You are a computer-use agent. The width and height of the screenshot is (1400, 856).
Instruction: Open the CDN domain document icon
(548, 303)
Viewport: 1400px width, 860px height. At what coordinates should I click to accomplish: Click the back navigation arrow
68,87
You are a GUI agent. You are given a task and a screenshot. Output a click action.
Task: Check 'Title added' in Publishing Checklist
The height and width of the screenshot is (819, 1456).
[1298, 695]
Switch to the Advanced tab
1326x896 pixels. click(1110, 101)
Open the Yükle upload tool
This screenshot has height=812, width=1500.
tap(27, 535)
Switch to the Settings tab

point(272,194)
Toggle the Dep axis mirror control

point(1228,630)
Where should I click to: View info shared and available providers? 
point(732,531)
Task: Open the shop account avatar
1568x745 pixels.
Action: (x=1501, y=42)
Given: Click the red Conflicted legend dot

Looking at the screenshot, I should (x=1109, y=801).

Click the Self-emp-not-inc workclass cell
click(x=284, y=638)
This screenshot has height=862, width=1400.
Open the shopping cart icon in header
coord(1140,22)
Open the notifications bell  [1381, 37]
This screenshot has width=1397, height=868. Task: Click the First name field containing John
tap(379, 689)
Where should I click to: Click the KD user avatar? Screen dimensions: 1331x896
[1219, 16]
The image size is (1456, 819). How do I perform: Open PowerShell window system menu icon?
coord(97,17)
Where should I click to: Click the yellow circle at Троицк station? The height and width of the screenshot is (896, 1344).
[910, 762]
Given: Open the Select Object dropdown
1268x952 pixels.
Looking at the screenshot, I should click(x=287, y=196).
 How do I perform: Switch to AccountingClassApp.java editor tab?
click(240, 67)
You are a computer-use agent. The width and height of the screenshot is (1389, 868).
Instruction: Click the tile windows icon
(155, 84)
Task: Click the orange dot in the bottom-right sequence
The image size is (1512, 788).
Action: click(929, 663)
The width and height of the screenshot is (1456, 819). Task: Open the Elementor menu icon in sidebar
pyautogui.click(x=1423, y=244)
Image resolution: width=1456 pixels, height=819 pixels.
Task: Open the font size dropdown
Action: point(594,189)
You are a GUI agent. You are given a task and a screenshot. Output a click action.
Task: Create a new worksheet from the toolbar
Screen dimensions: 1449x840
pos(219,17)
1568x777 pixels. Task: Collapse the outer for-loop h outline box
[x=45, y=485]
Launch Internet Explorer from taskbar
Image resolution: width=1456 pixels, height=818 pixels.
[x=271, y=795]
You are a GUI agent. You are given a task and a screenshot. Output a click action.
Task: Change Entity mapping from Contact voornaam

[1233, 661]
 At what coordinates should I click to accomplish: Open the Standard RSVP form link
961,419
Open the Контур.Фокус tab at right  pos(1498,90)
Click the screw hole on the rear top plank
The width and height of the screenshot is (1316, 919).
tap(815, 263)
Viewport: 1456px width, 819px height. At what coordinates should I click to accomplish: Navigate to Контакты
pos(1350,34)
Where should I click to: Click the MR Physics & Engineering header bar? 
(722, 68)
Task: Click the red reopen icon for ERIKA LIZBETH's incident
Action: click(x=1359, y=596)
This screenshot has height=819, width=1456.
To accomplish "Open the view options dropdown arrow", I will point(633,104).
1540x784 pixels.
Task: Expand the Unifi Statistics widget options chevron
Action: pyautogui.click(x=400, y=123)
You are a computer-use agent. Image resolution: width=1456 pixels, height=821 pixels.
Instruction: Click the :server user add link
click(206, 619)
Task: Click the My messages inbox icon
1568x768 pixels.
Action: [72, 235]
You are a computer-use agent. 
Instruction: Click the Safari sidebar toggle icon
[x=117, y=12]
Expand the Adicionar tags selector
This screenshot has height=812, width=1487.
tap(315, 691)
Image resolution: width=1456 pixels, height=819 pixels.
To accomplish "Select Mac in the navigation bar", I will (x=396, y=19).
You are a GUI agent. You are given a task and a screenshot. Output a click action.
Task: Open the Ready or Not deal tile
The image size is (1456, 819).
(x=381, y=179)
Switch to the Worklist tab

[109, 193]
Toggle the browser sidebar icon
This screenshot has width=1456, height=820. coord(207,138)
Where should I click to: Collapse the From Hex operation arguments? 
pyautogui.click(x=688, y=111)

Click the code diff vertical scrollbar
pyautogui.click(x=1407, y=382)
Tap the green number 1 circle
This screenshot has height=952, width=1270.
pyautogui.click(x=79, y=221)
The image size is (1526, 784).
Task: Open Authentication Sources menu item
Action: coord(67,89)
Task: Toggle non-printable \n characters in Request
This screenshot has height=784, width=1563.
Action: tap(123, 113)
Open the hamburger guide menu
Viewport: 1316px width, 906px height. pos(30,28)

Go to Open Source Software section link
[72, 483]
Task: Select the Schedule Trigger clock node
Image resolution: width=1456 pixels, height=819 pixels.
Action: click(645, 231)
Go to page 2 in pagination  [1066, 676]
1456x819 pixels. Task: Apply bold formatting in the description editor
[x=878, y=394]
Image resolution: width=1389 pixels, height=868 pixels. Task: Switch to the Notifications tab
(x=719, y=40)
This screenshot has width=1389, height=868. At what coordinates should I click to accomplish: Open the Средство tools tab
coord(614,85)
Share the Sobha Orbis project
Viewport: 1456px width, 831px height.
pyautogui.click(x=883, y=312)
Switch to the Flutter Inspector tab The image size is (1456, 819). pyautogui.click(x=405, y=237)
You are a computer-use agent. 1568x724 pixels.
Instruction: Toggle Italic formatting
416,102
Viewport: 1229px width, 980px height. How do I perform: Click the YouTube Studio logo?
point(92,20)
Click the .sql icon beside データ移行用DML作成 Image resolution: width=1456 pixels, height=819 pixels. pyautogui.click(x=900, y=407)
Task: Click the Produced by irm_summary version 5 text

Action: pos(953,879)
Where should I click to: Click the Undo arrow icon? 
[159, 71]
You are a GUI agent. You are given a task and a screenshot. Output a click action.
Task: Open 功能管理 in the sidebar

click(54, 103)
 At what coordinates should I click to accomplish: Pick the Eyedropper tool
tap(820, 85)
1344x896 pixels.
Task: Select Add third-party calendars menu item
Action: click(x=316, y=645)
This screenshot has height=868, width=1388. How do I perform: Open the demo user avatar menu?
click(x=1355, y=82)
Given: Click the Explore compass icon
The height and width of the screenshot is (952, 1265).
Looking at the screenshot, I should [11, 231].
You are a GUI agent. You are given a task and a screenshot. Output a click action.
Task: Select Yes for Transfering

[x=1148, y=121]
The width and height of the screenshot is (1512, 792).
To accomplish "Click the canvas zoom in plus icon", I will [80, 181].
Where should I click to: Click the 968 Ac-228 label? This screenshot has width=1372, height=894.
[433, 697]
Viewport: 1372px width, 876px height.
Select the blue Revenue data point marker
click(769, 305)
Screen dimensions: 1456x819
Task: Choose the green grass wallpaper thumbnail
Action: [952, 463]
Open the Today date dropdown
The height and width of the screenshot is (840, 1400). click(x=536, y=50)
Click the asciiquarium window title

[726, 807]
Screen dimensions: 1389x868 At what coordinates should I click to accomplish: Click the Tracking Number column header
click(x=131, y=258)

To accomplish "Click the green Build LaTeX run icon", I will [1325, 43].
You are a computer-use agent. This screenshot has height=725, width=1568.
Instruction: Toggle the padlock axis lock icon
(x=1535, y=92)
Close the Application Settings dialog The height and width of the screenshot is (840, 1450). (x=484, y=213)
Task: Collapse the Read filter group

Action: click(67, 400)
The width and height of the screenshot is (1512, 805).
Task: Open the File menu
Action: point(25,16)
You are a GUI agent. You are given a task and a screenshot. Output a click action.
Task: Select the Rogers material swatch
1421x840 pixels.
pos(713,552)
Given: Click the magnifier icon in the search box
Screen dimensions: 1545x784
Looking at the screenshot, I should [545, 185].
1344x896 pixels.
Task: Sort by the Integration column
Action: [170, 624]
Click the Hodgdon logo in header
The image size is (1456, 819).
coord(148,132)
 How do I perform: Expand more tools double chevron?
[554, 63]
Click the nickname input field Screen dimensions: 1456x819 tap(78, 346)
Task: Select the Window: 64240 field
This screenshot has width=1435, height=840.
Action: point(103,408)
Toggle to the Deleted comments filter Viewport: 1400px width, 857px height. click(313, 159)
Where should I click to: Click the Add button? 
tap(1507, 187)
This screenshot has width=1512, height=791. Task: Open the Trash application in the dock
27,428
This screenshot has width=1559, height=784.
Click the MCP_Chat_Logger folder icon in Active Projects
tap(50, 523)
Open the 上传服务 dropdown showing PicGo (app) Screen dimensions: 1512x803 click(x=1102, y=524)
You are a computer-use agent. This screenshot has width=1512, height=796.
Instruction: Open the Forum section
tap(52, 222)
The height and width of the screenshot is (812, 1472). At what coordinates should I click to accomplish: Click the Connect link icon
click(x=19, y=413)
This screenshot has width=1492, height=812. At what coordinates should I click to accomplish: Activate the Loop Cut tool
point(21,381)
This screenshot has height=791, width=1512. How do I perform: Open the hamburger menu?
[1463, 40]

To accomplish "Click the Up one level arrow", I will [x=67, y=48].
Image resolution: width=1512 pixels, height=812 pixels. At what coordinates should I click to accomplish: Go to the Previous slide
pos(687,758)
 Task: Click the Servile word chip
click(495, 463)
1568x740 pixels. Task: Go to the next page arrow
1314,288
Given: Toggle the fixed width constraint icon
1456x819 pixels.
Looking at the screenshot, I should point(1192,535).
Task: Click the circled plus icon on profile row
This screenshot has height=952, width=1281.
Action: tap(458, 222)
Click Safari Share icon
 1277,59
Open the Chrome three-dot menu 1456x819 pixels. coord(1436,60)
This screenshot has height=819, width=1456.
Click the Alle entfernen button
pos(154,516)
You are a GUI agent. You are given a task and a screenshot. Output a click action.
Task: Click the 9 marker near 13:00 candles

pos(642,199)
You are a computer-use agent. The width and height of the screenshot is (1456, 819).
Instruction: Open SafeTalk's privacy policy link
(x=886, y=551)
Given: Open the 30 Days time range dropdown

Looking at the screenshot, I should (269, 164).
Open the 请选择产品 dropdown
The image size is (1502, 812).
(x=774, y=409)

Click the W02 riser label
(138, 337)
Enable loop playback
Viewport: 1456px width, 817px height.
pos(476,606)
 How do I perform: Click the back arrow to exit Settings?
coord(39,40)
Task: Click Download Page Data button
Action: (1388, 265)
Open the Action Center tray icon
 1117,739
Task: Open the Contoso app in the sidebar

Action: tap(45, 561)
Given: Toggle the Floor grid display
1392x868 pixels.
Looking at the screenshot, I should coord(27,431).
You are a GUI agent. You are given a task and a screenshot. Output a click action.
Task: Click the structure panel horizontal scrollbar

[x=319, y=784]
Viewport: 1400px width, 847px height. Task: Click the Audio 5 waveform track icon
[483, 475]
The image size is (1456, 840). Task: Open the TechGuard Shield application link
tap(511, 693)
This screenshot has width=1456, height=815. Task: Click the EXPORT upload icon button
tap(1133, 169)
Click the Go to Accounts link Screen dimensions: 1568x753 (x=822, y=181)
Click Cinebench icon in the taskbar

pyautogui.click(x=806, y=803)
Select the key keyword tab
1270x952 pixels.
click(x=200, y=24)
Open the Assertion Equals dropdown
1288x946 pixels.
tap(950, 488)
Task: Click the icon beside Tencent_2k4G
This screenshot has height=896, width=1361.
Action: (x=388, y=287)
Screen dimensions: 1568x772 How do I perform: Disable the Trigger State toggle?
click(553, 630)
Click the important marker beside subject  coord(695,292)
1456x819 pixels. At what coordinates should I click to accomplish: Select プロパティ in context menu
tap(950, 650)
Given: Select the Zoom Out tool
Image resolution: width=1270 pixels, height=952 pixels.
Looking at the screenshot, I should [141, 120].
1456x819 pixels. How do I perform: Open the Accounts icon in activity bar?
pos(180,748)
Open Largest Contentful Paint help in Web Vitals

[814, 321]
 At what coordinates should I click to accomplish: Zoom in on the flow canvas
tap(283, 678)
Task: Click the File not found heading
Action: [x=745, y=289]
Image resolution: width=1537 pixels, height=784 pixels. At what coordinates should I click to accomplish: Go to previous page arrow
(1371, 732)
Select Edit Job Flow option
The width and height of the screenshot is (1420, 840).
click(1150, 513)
==========
What is expected: Scan the material above. Copy each line where "beside" occurs.

Completed task:
Click the .sql icon beside データ移行用DML作成 Image resolution: width=1456 pixels, height=819 pixels. pyautogui.click(x=900, y=407)
Task: Click the icon beside Tencent_2k4G
Click the important marker beside subject  coord(695,292)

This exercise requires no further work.